▶ TASK TO COMPLETE
Each entry should appear in the answer exactly as written.

Stored data:

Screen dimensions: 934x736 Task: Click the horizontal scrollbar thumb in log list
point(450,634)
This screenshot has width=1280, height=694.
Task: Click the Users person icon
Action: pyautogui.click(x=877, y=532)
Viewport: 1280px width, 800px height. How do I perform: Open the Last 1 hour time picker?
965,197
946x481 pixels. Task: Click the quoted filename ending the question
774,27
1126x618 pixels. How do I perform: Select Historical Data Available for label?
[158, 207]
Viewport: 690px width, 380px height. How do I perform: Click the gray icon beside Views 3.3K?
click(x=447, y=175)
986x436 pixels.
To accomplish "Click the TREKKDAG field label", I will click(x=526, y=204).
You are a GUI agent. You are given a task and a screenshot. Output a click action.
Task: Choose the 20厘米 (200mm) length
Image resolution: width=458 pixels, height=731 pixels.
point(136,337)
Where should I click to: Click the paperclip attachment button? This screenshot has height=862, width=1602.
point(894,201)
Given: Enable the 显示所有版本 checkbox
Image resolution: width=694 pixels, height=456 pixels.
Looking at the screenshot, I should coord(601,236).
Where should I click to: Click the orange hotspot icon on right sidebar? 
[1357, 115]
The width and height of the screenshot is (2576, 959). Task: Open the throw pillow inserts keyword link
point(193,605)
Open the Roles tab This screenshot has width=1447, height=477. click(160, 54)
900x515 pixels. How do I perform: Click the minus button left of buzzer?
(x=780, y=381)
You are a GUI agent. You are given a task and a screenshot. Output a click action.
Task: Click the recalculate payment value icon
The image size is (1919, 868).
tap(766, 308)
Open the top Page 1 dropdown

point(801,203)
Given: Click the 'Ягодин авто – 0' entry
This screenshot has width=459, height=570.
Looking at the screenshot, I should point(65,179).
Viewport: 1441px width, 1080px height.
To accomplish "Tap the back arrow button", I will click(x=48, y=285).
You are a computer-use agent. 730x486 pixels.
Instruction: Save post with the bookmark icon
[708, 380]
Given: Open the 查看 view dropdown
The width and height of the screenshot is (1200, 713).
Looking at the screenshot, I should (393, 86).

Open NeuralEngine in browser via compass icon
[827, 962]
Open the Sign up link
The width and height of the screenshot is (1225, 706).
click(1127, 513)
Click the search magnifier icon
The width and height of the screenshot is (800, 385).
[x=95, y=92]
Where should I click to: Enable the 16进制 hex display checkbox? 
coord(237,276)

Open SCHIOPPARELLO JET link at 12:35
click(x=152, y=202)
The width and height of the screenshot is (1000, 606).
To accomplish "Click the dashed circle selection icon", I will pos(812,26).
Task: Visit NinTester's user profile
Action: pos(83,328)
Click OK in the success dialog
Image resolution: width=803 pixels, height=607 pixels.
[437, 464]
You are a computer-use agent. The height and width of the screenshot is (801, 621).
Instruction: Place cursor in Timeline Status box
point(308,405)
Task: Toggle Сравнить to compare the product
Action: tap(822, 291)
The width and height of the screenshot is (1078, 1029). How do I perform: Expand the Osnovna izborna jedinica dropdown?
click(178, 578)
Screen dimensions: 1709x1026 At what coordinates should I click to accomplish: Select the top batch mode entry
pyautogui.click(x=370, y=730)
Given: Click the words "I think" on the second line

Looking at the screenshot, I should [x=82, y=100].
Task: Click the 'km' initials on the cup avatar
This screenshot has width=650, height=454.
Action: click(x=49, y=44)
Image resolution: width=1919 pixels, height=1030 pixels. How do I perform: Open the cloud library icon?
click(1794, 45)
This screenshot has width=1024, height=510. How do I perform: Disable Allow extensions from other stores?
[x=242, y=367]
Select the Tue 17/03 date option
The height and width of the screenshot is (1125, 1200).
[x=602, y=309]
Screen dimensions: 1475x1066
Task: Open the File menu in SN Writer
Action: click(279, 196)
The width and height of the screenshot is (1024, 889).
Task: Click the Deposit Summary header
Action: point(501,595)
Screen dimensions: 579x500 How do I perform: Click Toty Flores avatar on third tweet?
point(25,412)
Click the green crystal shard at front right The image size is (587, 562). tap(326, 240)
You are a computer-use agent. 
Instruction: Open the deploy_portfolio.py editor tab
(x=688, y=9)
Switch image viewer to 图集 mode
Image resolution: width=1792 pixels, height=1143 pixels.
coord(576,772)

▶ RESPONSE TO THIS TASK
Screen dimensions: 934x736 Task: Click the horizontal scrollbar thumb in log list
point(450,634)
This screenshot has width=1280, height=694.
Task: Click the Users person icon
Action: pyautogui.click(x=877, y=532)
Viewport: 1280px width, 800px height. How do I perform: Open the Last 1 hour time picker?
965,197
946x481 pixels. Task: Click the quoted filename ending the question
774,27
1126x618 pixels. How do I perform: Select Historical Data Available for label?
[158, 207]
Viewport: 690px width, 380px height. How do I perform: Click the gray icon beside Views 3.3K?
click(x=447, y=175)
986x436 pixels.
To accomplish "Click the TREKKDAG field label", I will click(x=526, y=204).
You are a GUI agent. You are given a task and a screenshot. Output a click action.
Task: Choose the 20厘米 (200mm) length
Image resolution: width=458 pixels, height=731 pixels.
point(136,337)
Where should I click to: Click the paperclip attachment button? This screenshot has height=862, width=1602.
point(894,201)
Given: Enable the 显示所有版本 checkbox
Image resolution: width=694 pixels, height=456 pixels.
Looking at the screenshot, I should coord(601,236).
Where should I click to: Click the orange hotspot icon on right sidebar? 
[1357, 115]
The width and height of the screenshot is (2576, 959). Task: Open the throw pillow inserts keyword link
point(193,605)
Open the Roles tab This screenshot has width=1447, height=477. click(160, 54)
900x515 pixels. How do I perform: Click the minus button left of buzzer?
(x=780, y=381)
You are a GUI agent. You are given a task and a screenshot. Output a click action.
Task: Click the recalculate payment value icon
The image size is (1919, 868).
tap(766, 308)
Open the top Page 1 dropdown

point(801,203)
Given: Click the 'Ягодин авто – 0' entry
This screenshot has width=459, height=570.
Looking at the screenshot, I should point(65,179).
Viewport: 1441px width, 1080px height.
To accomplish "Tap the back arrow button", I will click(x=48, y=285).
You are a computer-use agent. 730x486 pixels.
Instruction: Save post with the bookmark icon
[708, 380]
Given: Open the 查看 view dropdown
The width and height of the screenshot is (1200, 713).
Looking at the screenshot, I should (393, 86).

Open NeuralEngine in browser via compass icon
[827, 962]
Open the Sign up link
The width and height of the screenshot is (1225, 706).
click(1127, 513)
Click the search magnifier icon
The width and height of the screenshot is (800, 385).
[x=95, y=92]
Where should I click to: Enable the 16进制 hex display checkbox? 
coord(237,276)

Open SCHIOPPARELLO JET link at 12:35
click(x=152, y=202)
The width and height of the screenshot is (1000, 606).
To accomplish "Click the dashed circle selection icon", I will pos(812,26).
Task: Visit NinTester's user profile
Action: pos(83,328)
Click OK in the success dialog
Image resolution: width=803 pixels, height=607 pixels.
[437, 464]
You are a computer-use agent. The height and width of the screenshot is (801, 621).
Instruction: Place cursor in Timeline Status box
point(308,405)
Task: Toggle Сравнить to compare the product
Action: tap(822, 291)
The width and height of the screenshot is (1078, 1029). How do I perform: Expand the Osnovna izborna jedinica dropdown?
click(178, 578)
Screen dimensions: 1709x1026 At what coordinates should I click to accomplish: Select the top batch mode entry
pyautogui.click(x=370, y=730)
Given: Click the words "I think" on the second line

Looking at the screenshot, I should [x=82, y=100].
Task: Click the 'km' initials on the cup avatar
This screenshot has width=650, height=454.
Action: click(x=49, y=44)
Image resolution: width=1919 pixels, height=1030 pixels. How do I perform: Open the cloud library icon?
click(1794, 45)
This screenshot has width=1024, height=510. How do I perform: Disable Allow extensions from other stores?
[x=242, y=367]
Select the Tue 17/03 date option
The height and width of the screenshot is (1125, 1200).
[x=602, y=309]
Screen dimensions: 1475x1066
Task: Open the File menu in SN Writer
Action: click(279, 196)
The width and height of the screenshot is (1024, 889).
Task: Click the Deposit Summary header
Action: point(501,595)
Screen dimensions: 579x500 How do I perform: Click Toty Flores avatar on third tweet?
point(25,412)
Click the green crystal shard at front right The image size is (587, 562). tap(326, 240)
You are a computer-use agent. 
Instruction: Open the deploy_portfolio.py editor tab
(x=688, y=9)
Switch image viewer to 图集 mode
Image resolution: width=1792 pixels, height=1143 pixels.
coord(576,772)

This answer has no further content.